* Problem
The records that follow must be printed exactly as they are.

(Pixel coordinate grounding data)
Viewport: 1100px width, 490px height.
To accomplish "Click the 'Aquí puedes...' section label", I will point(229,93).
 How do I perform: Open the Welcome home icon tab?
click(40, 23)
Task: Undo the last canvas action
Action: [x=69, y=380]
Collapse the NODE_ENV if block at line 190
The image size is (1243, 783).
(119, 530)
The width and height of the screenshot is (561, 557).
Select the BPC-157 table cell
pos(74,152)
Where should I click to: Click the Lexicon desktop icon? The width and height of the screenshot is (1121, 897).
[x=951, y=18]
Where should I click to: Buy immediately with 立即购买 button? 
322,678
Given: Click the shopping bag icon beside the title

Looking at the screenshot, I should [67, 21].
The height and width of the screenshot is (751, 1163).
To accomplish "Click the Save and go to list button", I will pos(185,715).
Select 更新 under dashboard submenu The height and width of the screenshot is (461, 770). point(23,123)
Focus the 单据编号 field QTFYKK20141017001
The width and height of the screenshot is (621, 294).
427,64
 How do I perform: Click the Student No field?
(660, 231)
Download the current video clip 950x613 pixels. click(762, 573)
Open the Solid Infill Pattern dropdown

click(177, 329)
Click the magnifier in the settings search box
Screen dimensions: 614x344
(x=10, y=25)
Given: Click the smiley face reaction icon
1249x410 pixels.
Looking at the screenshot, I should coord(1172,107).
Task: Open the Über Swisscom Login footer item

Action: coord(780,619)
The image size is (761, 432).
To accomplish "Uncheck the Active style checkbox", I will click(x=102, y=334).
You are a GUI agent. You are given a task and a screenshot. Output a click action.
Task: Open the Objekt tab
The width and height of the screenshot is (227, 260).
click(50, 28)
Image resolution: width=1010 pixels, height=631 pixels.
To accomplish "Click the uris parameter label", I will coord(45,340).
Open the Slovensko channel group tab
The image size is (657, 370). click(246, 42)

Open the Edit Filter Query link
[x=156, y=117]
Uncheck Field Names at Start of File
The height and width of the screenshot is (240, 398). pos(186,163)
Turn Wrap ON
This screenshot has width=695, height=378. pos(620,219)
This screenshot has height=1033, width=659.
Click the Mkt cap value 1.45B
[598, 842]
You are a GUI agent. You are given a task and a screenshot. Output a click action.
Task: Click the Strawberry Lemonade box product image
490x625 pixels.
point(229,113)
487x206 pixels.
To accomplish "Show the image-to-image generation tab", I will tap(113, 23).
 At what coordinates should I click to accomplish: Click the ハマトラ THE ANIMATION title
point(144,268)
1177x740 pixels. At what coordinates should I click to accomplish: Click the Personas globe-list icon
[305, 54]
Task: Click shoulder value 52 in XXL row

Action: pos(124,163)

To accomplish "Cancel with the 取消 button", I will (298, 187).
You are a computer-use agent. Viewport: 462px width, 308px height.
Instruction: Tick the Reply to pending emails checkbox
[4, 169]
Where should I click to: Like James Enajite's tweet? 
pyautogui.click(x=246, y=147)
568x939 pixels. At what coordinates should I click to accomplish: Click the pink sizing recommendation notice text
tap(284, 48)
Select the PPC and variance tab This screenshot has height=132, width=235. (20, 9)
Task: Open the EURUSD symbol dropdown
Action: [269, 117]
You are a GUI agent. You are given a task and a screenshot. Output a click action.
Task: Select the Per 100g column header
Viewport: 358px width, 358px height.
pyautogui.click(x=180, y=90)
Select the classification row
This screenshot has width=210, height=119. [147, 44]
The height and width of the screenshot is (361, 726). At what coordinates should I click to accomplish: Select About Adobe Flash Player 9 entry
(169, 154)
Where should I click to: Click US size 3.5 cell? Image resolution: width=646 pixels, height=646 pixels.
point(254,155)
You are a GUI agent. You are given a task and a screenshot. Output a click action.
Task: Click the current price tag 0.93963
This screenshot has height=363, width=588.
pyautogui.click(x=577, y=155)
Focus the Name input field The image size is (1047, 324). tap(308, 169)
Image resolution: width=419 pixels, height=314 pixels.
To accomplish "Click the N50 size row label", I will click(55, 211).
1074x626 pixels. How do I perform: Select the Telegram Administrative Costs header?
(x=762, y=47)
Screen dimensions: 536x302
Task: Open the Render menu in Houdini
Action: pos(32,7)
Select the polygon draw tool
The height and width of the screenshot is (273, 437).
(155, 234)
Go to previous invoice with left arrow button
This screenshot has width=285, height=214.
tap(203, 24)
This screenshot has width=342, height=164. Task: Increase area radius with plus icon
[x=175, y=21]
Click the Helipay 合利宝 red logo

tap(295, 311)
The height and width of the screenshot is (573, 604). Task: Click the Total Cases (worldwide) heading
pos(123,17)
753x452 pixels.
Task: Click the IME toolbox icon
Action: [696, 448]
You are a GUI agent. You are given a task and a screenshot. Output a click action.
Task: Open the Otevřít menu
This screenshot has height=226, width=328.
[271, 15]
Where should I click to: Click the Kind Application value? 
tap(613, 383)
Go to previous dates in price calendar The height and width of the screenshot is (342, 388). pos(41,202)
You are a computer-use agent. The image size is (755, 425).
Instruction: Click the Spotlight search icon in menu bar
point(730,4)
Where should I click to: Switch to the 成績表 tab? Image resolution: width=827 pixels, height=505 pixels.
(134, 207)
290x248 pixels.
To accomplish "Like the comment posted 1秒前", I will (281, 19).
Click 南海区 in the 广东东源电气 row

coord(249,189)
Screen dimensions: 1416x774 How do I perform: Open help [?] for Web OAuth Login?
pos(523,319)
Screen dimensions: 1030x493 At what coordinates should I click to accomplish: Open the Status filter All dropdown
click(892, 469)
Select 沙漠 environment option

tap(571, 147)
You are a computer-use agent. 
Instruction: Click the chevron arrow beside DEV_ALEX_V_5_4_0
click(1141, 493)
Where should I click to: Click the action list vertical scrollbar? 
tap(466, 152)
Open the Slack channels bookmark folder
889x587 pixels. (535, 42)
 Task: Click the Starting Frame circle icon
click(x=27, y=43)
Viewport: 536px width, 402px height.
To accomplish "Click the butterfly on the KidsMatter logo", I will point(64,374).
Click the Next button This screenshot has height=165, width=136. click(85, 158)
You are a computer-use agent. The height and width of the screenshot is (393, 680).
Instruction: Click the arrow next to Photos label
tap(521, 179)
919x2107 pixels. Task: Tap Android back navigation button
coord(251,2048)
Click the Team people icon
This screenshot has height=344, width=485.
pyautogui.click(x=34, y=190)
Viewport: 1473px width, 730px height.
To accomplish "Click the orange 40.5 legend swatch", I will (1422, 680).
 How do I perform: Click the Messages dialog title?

* Answer
Viewport: 1100px width, 490px height.
To accomplish "Click the 'Aquí puedes...' section label", I will point(229,93).
 How do I perform: Open the Welcome home icon tab?
click(40, 23)
Task: Undo the last canvas action
Action: [x=69, y=380]
Collapse the NODE_ENV if block at line 190
The image size is (1243, 783).
(119, 530)
The width and height of the screenshot is (561, 557).
Select the BPC-157 table cell
pos(74,152)
Where should I click to: Click the Lexicon desktop icon? The width and height of the screenshot is (1121, 897).
[x=951, y=18]
Where should I click to: Buy immediately with 立即购买 button? 
322,678
Given: Click the shopping bag icon beside the title

Looking at the screenshot, I should [67, 21].
The height and width of the screenshot is (751, 1163).
To accomplish "Click the Save and go to list button", I will pos(185,715).
Select 更新 under dashboard submenu The height and width of the screenshot is (461, 770). point(23,123)
Focus the 单据编号 field QTFYKK20141017001
The width and height of the screenshot is (621, 294).
427,64
 How do I perform: Click the Student No field?
(660, 231)
Download the current video clip 950x613 pixels. click(762, 573)
Open the Solid Infill Pattern dropdown

click(177, 329)
Click the magnifier in the settings search box
Screen dimensions: 614x344
(x=10, y=25)
Given: Click the smiley face reaction icon
1249x410 pixels.
Looking at the screenshot, I should coord(1172,107).
Task: Open the Über Swisscom Login footer item

Action: coord(780,619)
The image size is (761, 432).
To accomplish "Uncheck the Active style checkbox", I will click(x=102, y=334).
You are a GUI agent. You are given a task and a screenshot. Output a click action.
Task: Open the Objekt tab
The width and height of the screenshot is (227, 260).
click(50, 28)
Image resolution: width=1010 pixels, height=631 pixels.
To accomplish "Click the uris parameter label", I will coord(45,340).
Open the Slovensko channel group tab
The image size is (657, 370). click(246, 42)

Open the Edit Filter Query link
[x=156, y=117]
Uncheck Field Names at Start of File
The height and width of the screenshot is (240, 398). pos(186,163)
Turn Wrap ON
This screenshot has width=695, height=378. pos(620,219)
This screenshot has height=1033, width=659.
Click the Mkt cap value 1.45B
[598, 842]
You are a GUI agent. You are given a task and a screenshot. Output a click action.
Task: Click the Strawberry Lemonade box product image
490x625 pixels.
point(229,113)
487x206 pixels.
To accomplish "Show the image-to-image generation tab", I will tap(113, 23).
 At what coordinates should I click to accomplish: Click the ハマトラ THE ANIMATION title
point(144,268)
1177x740 pixels. At what coordinates should I click to accomplish: Click the Personas globe-list icon
[305, 54]
Task: Click shoulder value 52 in XXL row

Action: pos(124,163)

To accomplish "Cancel with the 取消 button", I will (298, 187).
You are a computer-use agent. Viewport: 462px width, 308px height.
Instruction: Tick the Reply to pending emails checkbox
[4, 169]
Where should I click to: Like James Enajite's tweet? 
pyautogui.click(x=246, y=147)
568x939 pixels. At what coordinates should I click to accomplish: Click the pink sizing recommendation notice text
tap(284, 48)
Select the PPC and variance tab This screenshot has height=132, width=235. (20, 9)
Task: Open the EURUSD symbol dropdown
Action: [269, 117]
You are a GUI agent. You are given a task and a screenshot. Output a click action.
Task: Select the Per 100g column header
Viewport: 358px width, 358px height.
pyautogui.click(x=180, y=90)
Select the classification row
This screenshot has width=210, height=119. [147, 44]
The height and width of the screenshot is (361, 726). At what coordinates should I click to accomplish: Select About Adobe Flash Player 9 entry
(169, 154)
Where should I click to: Click US size 3.5 cell? Image resolution: width=646 pixels, height=646 pixels.
point(254,155)
You are a GUI agent. You are given a task and a screenshot. Output a click action.
Task: Click the current price tag 0.93963
This screenshot has height=363, width=588.
pyautogui.click(x=577, y=155)
Focus the Name input field The image size is (1047, 324). tap(308, 169)
Image resolution: width=419 pixels, height=314 pixels.
To accomplish "Click the N50 size row label", I will click(55, 211).
1074x626 pixels. How do I perform: Select the Telegram Administrative Costs header?
(x=762, y=47)
Screen dimensions: 536x302
Task: Open the Render menu in Houdini
Action: pos(32,7)
Select the polygon draw tool
The height and width of the screenshot is (273, 437).
(155, 234)
Go to previous invoice with left arrow button
This screenshot has width=285, height=214.
tap(203, 24)
This screenshot has width=342, height=164. Task: Increase area radius with plus icon
[x=175, y=21]
Click the Helipay 合利宝 red logo

tap(295, 311)
The height and width of the screenshot is (573, 604). Task: Click the Total Cases (worldwide) heading
pos(123,17)
753x452 pixels.
Task: Click the IME toolbox icon
Action: [696, 448]
You are a GUI agent. You are given a task and a screenshot. Output a click action.
Task: Open the Otevřít menu
This screenshot has height=226, width=328.
[271, 15]
Where should I click to: Click the Kind Application value? 
tap(613, 383)
Go to previous dates in price calendar The height and width of the screenshot is (342, 388). pos(41,202)
You are a computer-use agent. The image size is (755, 425).
Instruction: Click the Spotlight search icon in menu bar
point(730,4)
Where should I click to: Switch to the 成績表 tab? Image resolution: width=827 pixels, height=505 pixels.
(134, 207)
290x248 pixels.
To accomplish "Like the comment posted 1秒前", I will (281, 19).
Click 南海区 in the 广东东源电气 row

coord(249,189)
Screen dimensions: 1416x774 How do I perform: Open help [?] for Web OAuth Login?
pos(523,319)
Screen dimensions: 1030x493 At what coordinates should I click to accomplish: Open the Status filter All dropdown
click(892, 469)
Select 沙漠 environment option

tap(571, 147)
You are a computer-use agent. 
Instruction: Click the chevron arrow beside DEV_ALEX_V_5_4_0
click(1141, 493)
Where should I click to: Click the action list vertical scrollbar? 
tap(466, 152)
Open the Slack channels bookmark folder
889x587 pixels. (535, 42)
 Task: Click the Starting Frame circle icon
click(x=27, y=43)
Viewport: 536px width, 402px height.
To accomplish "Click the butterfly on the KidsMatter logo", I will point(64,374).
Click the Next button This screenshot has height=165, width=136. click(85, 158)
You are a computer-use agent. The height and width of the screenshot is (393, 680).
Instruction: Click the arrow next to Photos label
tap(521, 179)
919x2107 pixels. Task: Tap Android back navigation button
coord(251,2048)
Click the Team people icon
This screenshot has height=344, width=485.
pyautogui.click(x=34, y=190)
Viewport: 1473px width, 730px height.
To accomplish "Click the orange 40.5 legend swatch", I will (1422, 680).
 How do I perform: Click the Messages dialog title?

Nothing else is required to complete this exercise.